Pamiętam Moje pierwsze radio to Cobra 19+ z Am a ostatnie Lincoln Moj nr.to 1185
1185 to był...hmm....Tulipan! ;))) Popraw mnie jeśli się mylę ;)
są,są... i kiedy to musiałem opłate w Kielcach skladać,a w aucie strach było trzymać na wierzchu bez homologacji i opłat, rano w gronie na świetokrzyskiej się siedziało,a po bazie to tylko antena została (złożona ale w razie wojny jak znalazł będzie)

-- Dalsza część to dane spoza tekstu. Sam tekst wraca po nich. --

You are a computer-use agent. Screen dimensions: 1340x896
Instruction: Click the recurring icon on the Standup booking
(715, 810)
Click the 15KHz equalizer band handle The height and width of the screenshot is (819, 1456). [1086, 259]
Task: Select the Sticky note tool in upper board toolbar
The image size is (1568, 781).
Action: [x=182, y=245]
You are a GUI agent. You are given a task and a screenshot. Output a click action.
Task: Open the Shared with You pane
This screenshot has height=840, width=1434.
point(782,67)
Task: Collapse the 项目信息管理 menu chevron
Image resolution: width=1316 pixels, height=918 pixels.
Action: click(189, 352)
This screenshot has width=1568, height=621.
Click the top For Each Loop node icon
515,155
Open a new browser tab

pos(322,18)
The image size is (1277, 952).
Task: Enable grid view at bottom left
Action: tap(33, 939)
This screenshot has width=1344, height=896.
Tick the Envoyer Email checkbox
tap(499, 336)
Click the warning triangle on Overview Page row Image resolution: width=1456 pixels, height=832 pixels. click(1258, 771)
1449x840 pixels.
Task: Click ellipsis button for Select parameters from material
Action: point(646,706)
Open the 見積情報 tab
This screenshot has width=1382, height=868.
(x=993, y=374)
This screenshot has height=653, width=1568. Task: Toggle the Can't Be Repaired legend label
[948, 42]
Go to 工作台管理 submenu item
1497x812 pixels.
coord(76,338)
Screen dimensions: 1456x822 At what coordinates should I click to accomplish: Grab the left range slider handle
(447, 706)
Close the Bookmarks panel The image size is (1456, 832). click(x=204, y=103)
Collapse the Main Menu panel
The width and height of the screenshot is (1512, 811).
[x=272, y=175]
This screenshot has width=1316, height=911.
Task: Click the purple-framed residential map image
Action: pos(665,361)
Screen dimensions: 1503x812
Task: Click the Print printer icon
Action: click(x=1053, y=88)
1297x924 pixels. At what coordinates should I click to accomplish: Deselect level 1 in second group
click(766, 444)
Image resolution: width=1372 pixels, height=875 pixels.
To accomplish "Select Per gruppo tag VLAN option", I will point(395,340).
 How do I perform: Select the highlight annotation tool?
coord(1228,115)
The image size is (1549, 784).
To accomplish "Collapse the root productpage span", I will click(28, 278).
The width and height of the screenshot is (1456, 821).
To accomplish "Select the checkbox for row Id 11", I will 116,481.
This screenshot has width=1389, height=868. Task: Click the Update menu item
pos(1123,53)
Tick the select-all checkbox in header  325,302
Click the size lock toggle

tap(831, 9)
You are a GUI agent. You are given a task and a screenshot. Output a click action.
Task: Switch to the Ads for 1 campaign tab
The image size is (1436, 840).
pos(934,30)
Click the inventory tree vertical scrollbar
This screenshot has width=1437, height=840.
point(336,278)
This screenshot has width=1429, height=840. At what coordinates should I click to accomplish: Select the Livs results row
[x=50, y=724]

ehh ile to ja nocy nie przespałem bajerując na CB :) 73 dla starej gwardii i 8 dla niewiast ;)
jestem:) Angela Henryków.
Kurcze, ale to było fajne!!!
5764 jeszcze żyje i ma się dobrze,zaczynałem w 90 roku pozdrawiam starych wyjadaczy z tamtych czasów
Adyministrator!! zapomniał zweryfikowac posty od wczoraj
Na NK było forum dla ludzie z CB ale nie wiem czy jeszcze jest bo dawno nie wchodziłem. 6152 73 dla wszystkich jak za dawnych czasów ;)
Ja również pamiętam te czasy i miło wspominam nawet niektórych pamiętam i pozdrawiam
Ognisk sporo było ludzie jakos potrafili sie zorganizować fajnie było :)
Gargamelu i innni proszę jaśniej,nie kumam o co biega w tych "starych czasach CB" i których latach piszecie?sądzę że reprezentuję Wasz przedział wiekowy a....nie kumam o co chodzi....
Szkoda,że już nie ma na tej ziemi Borowika z Boru.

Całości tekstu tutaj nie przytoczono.